** Start Material supplied **

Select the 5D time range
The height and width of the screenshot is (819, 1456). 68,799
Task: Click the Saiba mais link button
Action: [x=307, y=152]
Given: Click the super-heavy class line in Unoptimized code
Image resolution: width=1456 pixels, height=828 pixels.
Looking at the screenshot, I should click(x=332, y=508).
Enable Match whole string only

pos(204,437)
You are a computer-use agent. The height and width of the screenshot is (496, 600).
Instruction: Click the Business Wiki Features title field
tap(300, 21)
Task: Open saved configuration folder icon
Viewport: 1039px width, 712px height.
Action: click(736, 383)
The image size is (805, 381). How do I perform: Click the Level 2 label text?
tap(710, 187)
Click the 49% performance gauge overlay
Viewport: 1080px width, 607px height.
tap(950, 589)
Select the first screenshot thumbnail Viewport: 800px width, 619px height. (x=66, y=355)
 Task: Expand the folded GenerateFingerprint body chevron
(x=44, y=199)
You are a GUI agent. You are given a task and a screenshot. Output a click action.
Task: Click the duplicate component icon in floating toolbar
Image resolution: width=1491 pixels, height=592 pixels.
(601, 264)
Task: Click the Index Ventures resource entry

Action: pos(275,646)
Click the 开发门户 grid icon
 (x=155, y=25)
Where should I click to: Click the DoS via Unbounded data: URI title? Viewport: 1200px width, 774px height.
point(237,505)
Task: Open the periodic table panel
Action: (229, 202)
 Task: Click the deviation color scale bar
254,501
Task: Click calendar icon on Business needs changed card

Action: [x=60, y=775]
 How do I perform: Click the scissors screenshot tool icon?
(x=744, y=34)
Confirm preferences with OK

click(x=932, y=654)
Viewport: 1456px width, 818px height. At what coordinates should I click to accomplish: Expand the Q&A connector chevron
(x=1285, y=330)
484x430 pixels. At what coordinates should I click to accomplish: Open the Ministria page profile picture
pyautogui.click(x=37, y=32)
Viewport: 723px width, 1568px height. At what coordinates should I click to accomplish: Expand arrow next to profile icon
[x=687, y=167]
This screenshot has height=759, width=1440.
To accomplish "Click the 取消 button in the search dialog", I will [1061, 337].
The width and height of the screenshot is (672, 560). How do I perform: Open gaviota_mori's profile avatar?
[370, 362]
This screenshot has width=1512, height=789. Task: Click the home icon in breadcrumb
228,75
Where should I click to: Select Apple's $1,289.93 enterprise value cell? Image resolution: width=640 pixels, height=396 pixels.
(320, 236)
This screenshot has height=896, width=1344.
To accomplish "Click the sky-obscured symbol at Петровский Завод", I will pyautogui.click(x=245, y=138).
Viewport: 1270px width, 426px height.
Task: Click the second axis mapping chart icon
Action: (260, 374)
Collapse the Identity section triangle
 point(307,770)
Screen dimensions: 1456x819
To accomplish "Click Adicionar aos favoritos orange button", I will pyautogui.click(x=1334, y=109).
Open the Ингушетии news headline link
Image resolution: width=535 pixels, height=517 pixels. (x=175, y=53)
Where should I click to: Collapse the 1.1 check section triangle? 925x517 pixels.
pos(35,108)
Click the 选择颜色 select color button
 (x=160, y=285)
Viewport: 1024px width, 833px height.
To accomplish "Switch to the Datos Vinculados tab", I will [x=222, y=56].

** End Material supplied **

**Given problem:**
Please give the records again with every "chevron" replaced by "caret", leaving everything else unchanged.

**Result:**
Select the 5D time range
The height and width of the screenshot is (819, 1456). 68,799
Task: Click the Saiba mais link button
Action: [x=307, y=152]
Given: Click the super-heavy class line in Unoptimized code
Image resolution: width=1456 pixels, height=828 pixels.
Looking at the screenshot, I should click(x=332, y=508).
Enable Match whole string only

pos(204,437)
You are a computer-use agent. The height and width of the screenshot is (496, 600).
Instruction: Click the Business Wiki Features title field
tap(300, 21)
Task: Open saved configuration folder icon
Viewport: 1039px width, 712px height.
Action: click(736, 383)
The image size is (805, 381). How do I perform: Click the Level 2 label text?
tap(710, 187)
Click the 49% performance gauge overlay
Viewport: 1080px width, 607px height.
tap(950, 589)
Select the first screenshot thumbnail Viewport: 800px width, 619px height. (x=66, y=355)
 Task: Expand the folded GenerateFingerprint body caret
(x=44, y=199)
You are a GUI agent. You are given a task and a screenshot. Output a click action.
Task: Click the duplicate component icon in floating toolbar
Image resolution: width=1491 pixels, height=592 pixels.
(601, 264)
Task: Click the Index Ventures resource entry

Action: pos(275,646)
Click the 开发门户 grid icon
 (x=155, y=25)
Where should I click to: Click the DoS via Unbounded data: URI title? Viewport: 1200px width, 774px height.
point(237,505)
Task: Open the periodic table panel
Action: (229, 202)
 Task: Click the deviation color scale bar
254,501
Task: Click calendar icon on Business needs changed card

Action: [x=60, y=775]
 How do I perform: Click the scissors screenshot tool icon?
(x=744, y=34)
Confirm preferences with OK

click(x=932, y=654)
Viewport: 1456px width, 818px height. At what coordinates should I click to accomplish: Expand the Q&A connector caret
(x=1285, y=330)
484x430 pixels. At what coordinates should I click to accomplish: Open the Ministria page profile picture
pyautogui.click(x=37, y=32)
Viewport: 723px width, 1568px height. At what coordinates should I click to accomplish: Expand arrow next to profile icon
[x=687, y=167]
This screenshot has height=759, width=1440.
To accomplish "Click the 取消 button in the search dialog", I will [1061, 337].
The width and height of the screenshot is (672, 560). How do I perform: Open gaviota_mori's profile avatar?
[370, 362]
This screenshot has width=1512, height=789. Task: Click the home icon in breadcrumb
228,75
Where should I click to: Select Apple's $1,289.93 enterprise value cell? Image resolution: width=640 pixels, height=396 pixels.
(320, 236)
This screenshot has height=896, width=1344.
To accomplish "Click the sky-obscured symbol at Петровский Завод", I will pyautogui.click(x=245, y=138).
Viewport: 1270px width, 426px height.
Task: Click the second axis mapping chart icon
Action: (260, 374)
Collapse the Identity section triangle
 point(307,770)
Screen dimensions: 1456x819
To accomplish "Click Adicionar aos favoritos orange button", I will pyautogui.click(x=1334, y=109).
Open the Ингушетии news headline link
Image resolution: width=535 pixels, height=517 pixels. (x=175, y=53)
Where should I click to: Collapse the 1.1 check section triangle? 925x517 pixels.
pos(35,108)
Click the 选择颜色 select color button
 (x=160, y=285)
Viewport: 1024px width, 833px height.
To accomplish "Switch to the Datos Vinculados tab", I will [x=222, y=56].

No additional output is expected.